Not only do the new maps significantly alter multiple districts - either insulating incumbents or hanging them out to dry - they create two new districts altogether, on account of New York City’s consistent population growth in comparison to the rest of the state.
For me, there are seven seats throughout the five boroughs that stand out.
To analyze them, I have once more consulted election data, demographic trends, and the newly drawn district lines - in an attempt to ascertain how each aspect could determine said election.
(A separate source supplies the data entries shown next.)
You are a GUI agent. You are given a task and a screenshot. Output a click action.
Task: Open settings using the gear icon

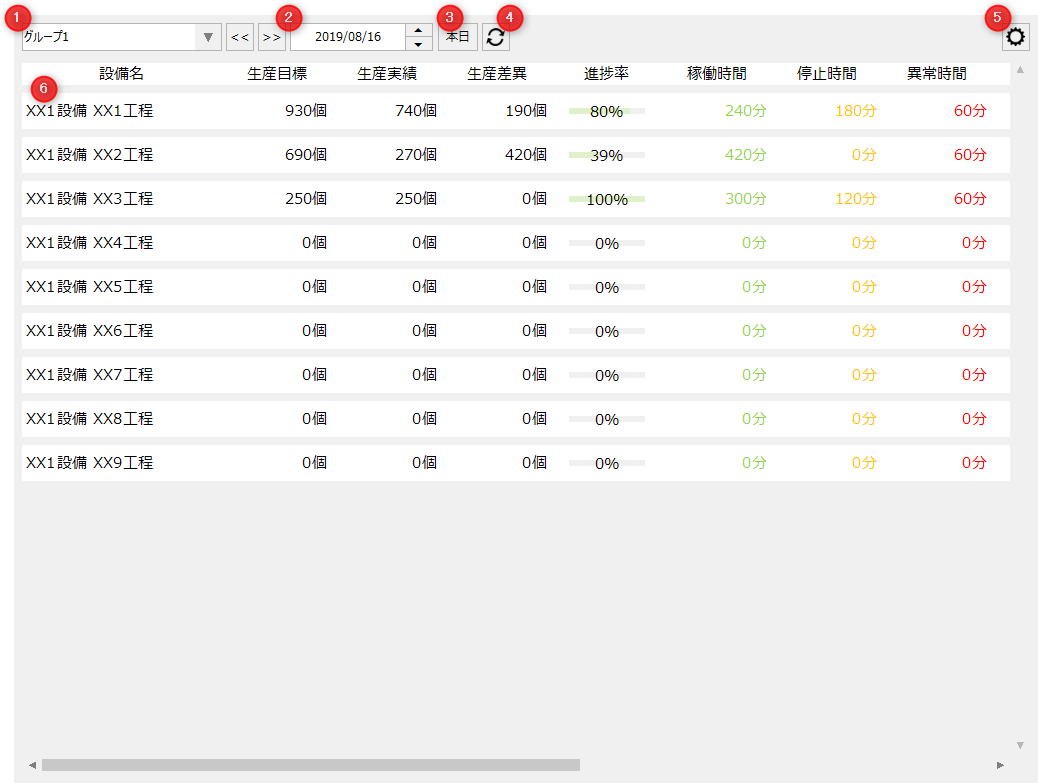[1015, 36]
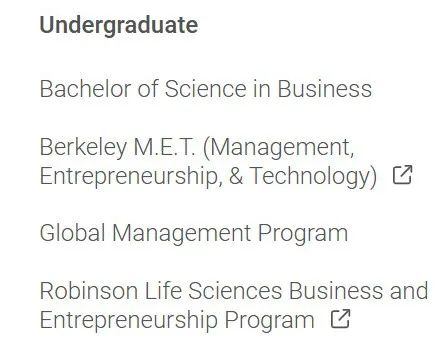Click the word Business in Bachelor link

tap(325, 89)
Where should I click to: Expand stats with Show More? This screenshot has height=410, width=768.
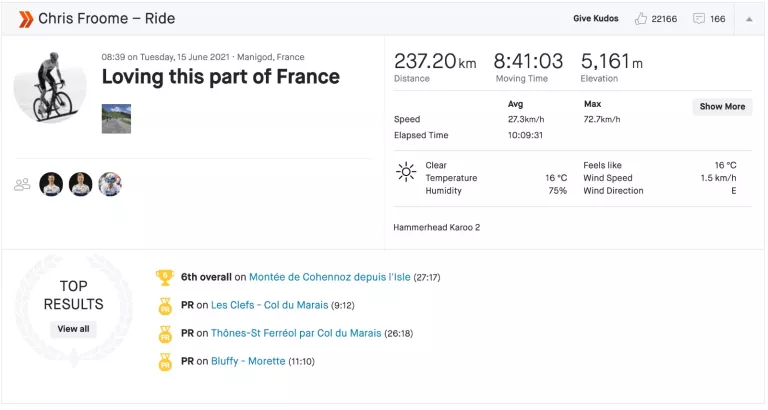722,106
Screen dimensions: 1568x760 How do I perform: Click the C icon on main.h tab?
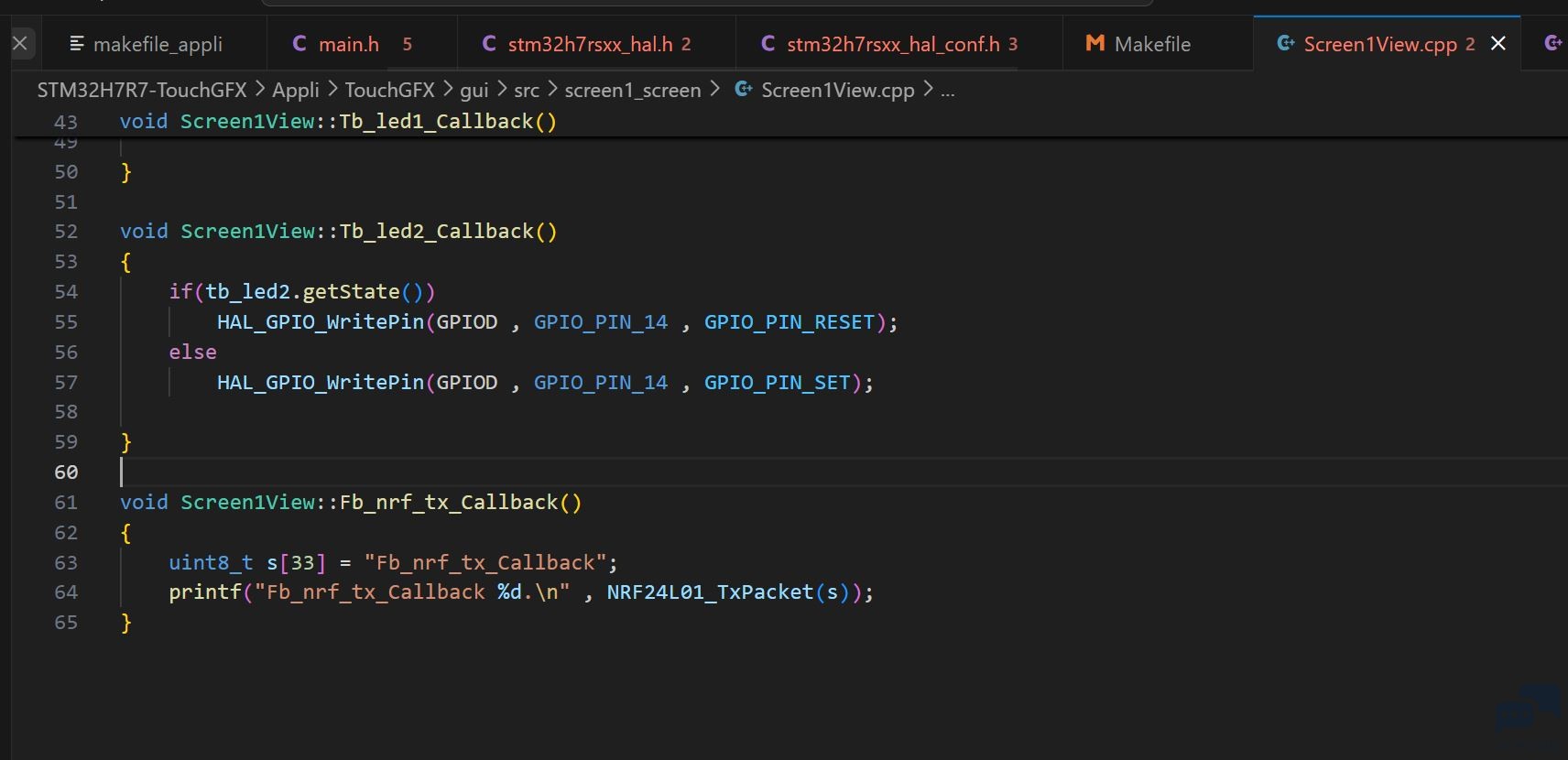tap(299, 43)
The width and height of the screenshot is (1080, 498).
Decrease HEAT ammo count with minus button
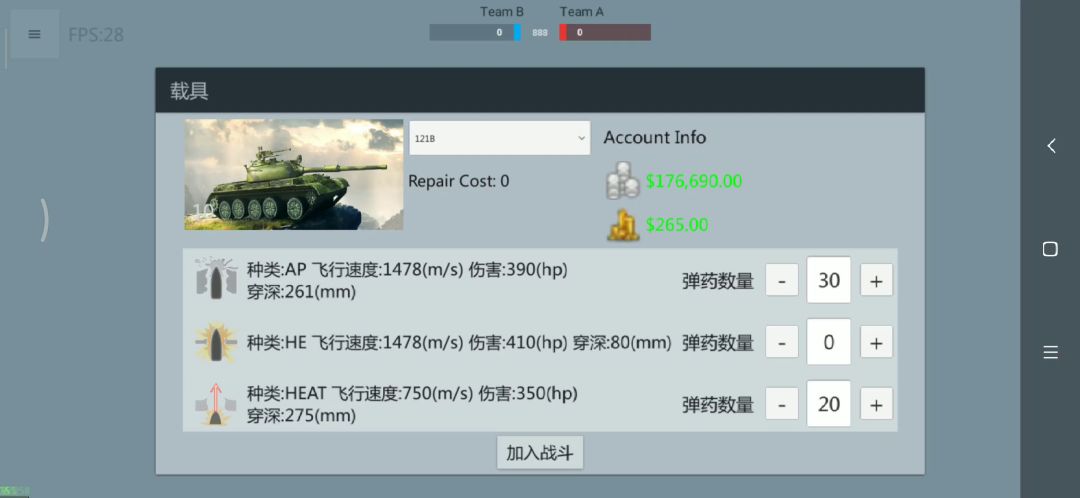(x=782, y=405)
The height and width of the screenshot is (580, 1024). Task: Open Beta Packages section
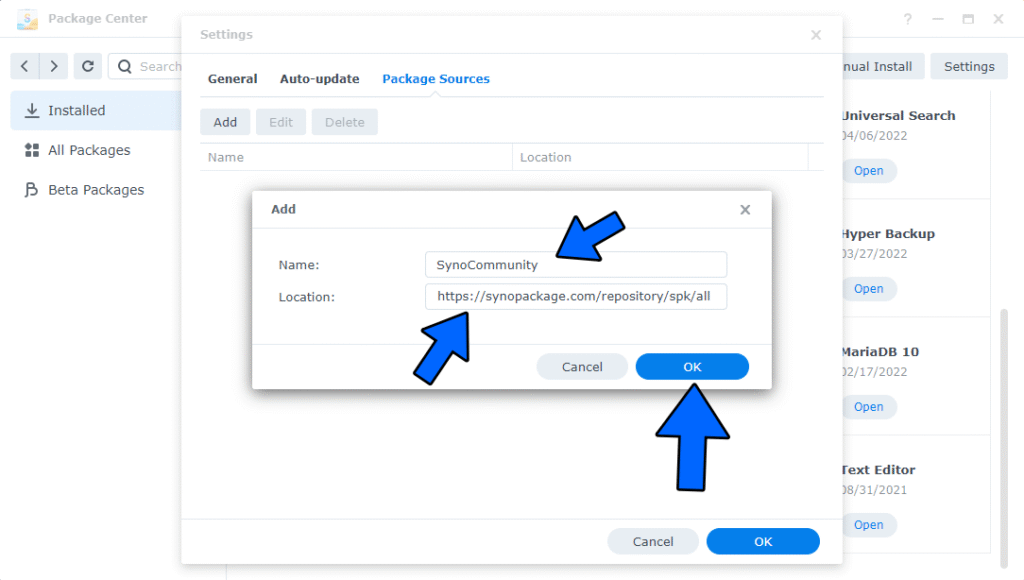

Just like in my latest piece on New York City’s Congressional Redistricting, I primarily focused on electoral data from the 2021 Mayoral Primary to better discern the district’s ideological composition. I specifically used data from the sixth round of ranked choice voting - thus narrowing and coalescing the field to just include Eric Adams, Maya Wiley, Kathryn Garcia, and Andrew Yang.
As such, I sought to create “molds” of each respective candidate, detailing their strengths and weaknesses. Obviously, not everyone, candidates or voters alike, fits neatly into this little exercise, but I find it helpful nonetheless.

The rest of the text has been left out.